## WHAT TO PRODUCE
Write out everything from the line containing "The height and width of the screenshot is (385, 500)." down to the last of the lines below, both ends included, leaving the pictures out.

## RECORD EXTRACTS
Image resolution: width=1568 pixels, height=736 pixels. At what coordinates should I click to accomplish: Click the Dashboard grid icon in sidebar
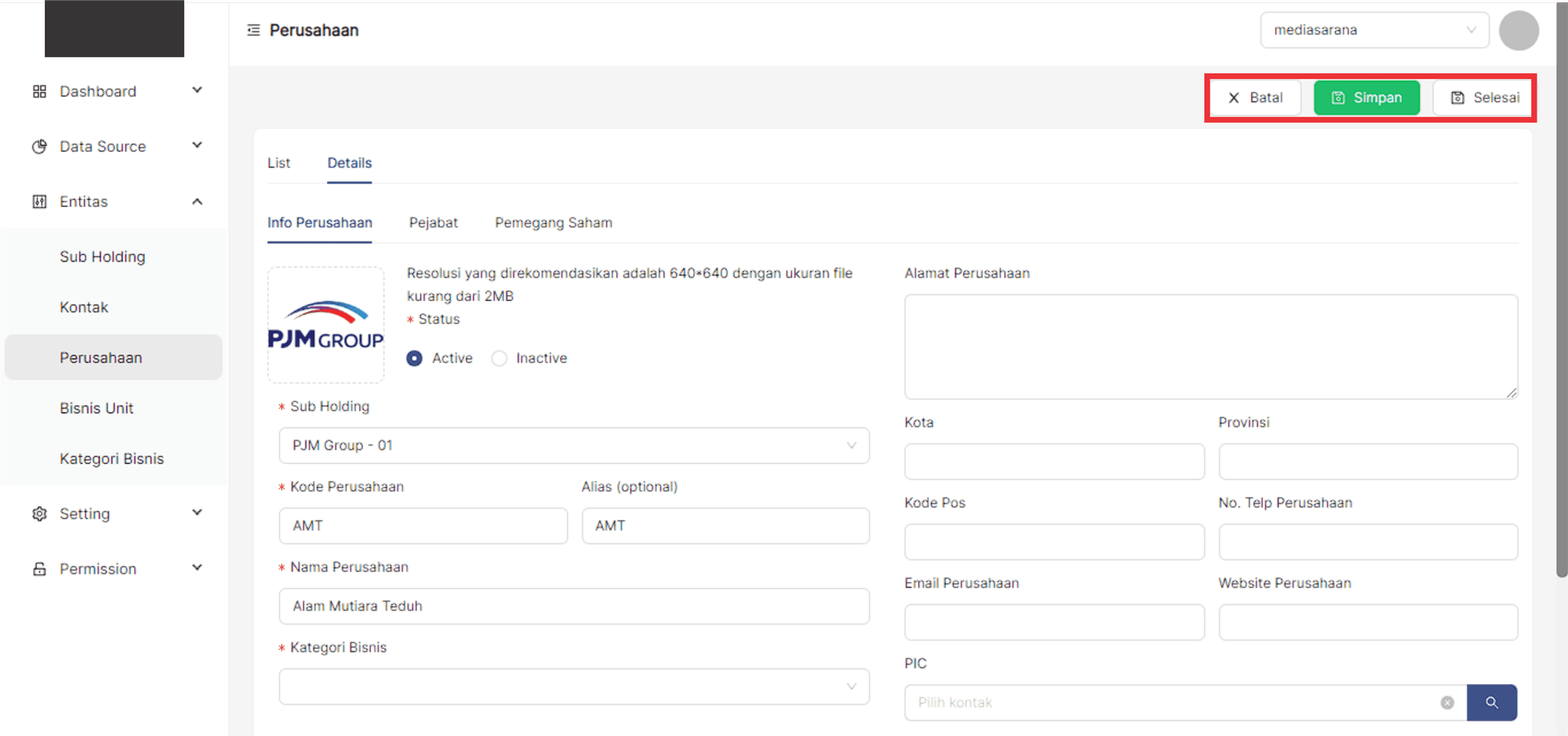[39, 92]
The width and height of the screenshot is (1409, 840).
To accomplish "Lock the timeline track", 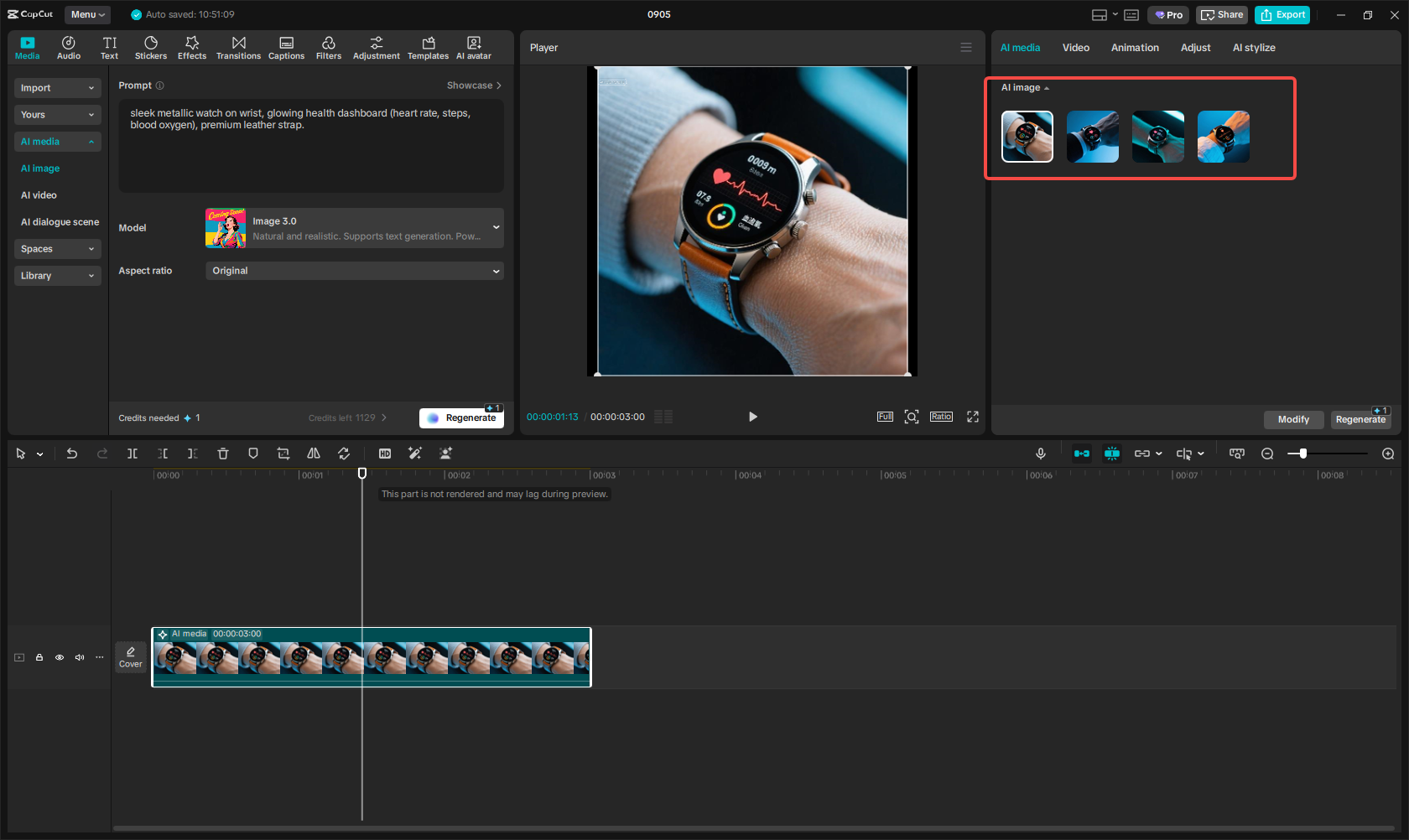I will tap(39, 657).
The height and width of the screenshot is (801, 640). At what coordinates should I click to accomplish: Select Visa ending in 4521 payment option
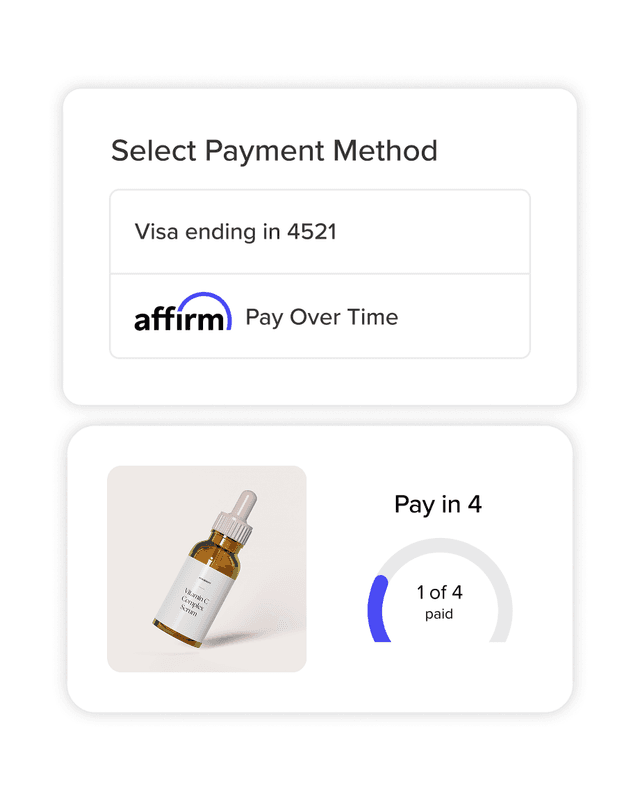[x=320, y=232]
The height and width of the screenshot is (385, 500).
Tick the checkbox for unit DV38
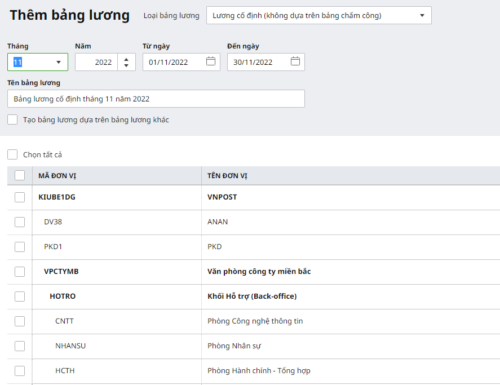pyautogui.click(x=20, y=222)
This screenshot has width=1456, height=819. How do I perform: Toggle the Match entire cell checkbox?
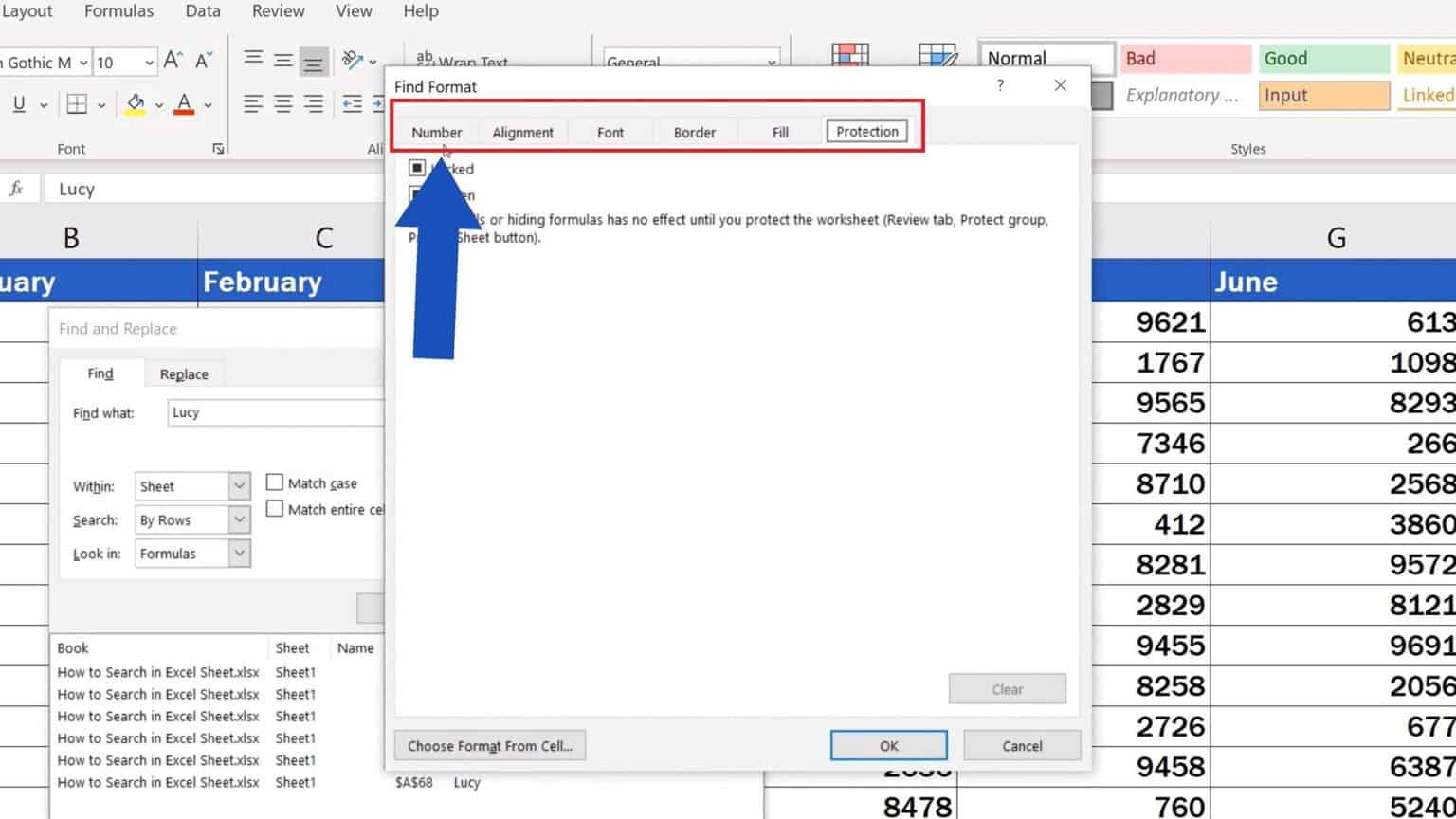point(275,508)
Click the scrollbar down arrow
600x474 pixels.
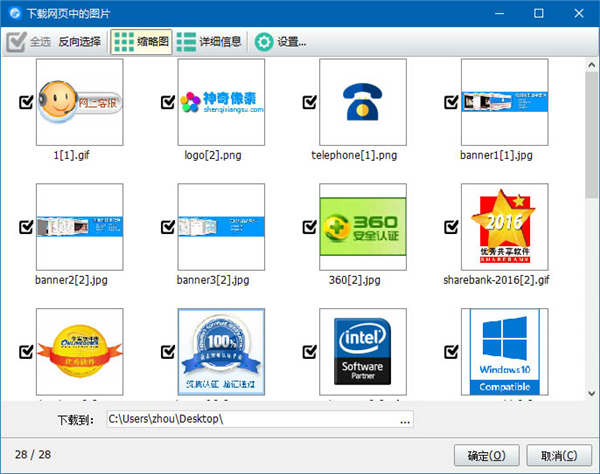point(591,393)
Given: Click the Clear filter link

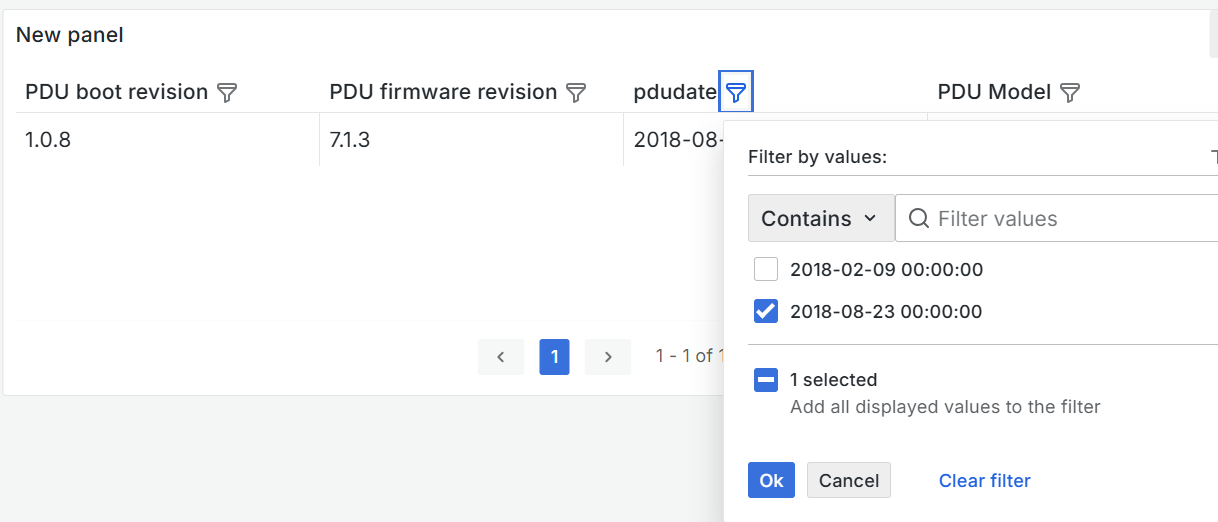Looking at the screenshot, I should pos(984,481).
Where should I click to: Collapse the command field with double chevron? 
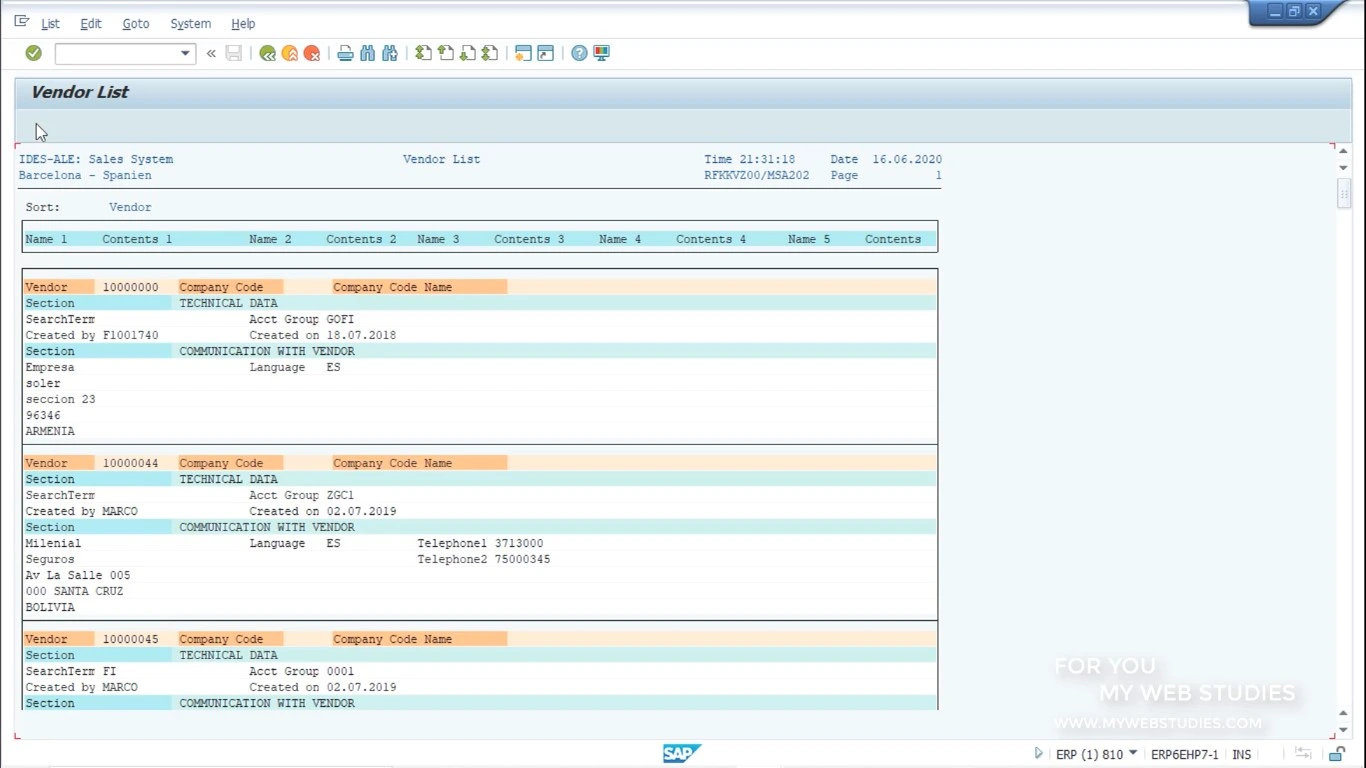coord(211,53)
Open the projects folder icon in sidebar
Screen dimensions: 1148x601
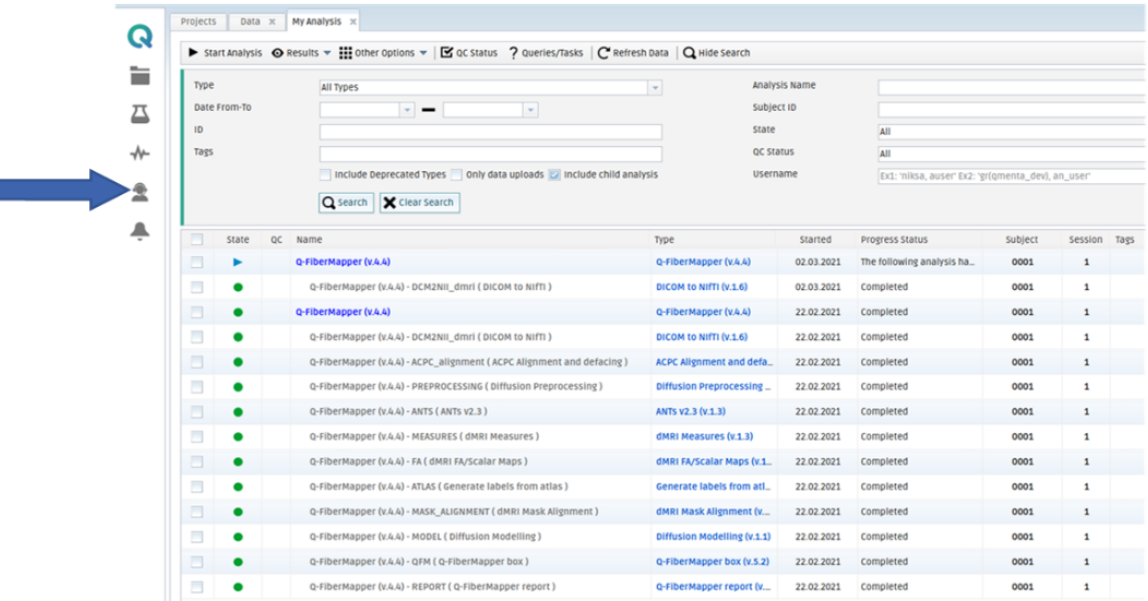click(x=140, y=76)

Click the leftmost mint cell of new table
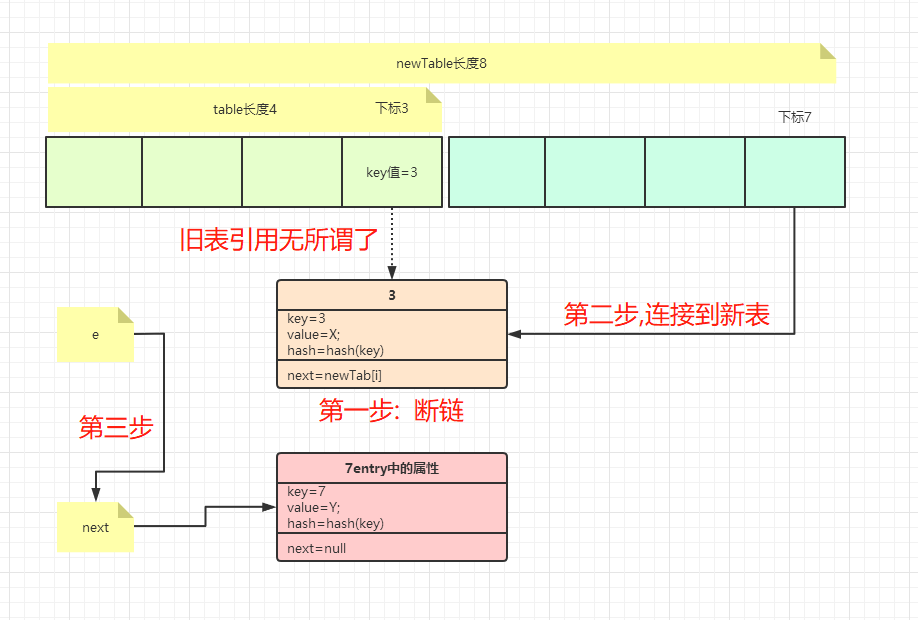pos(496,171)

## FINAL RESULT
The height and width of the screenshot is (385, 500).
Tick the checkbox for unit DV38
pyautogui.click(x=20, y=222)
This screenshot has width=1456, height=819. How do I perform: Toggle the Match entire cell checkbox?
point(275,508)
Click the scrollbar down arrow
600x474 pixels.
point(591,393)
Given: Click the Clear filter link

Looking at the screenshot, I should pos(984,481).
Where should I click to: Collapse the command field with double chevron? 
coord(211,53)
Open the projects folder icon in sidebar
Screen dimensions: 1148x601
click(x=140, y=76)

Click the leftmost mint cell of new table
pos(496,171)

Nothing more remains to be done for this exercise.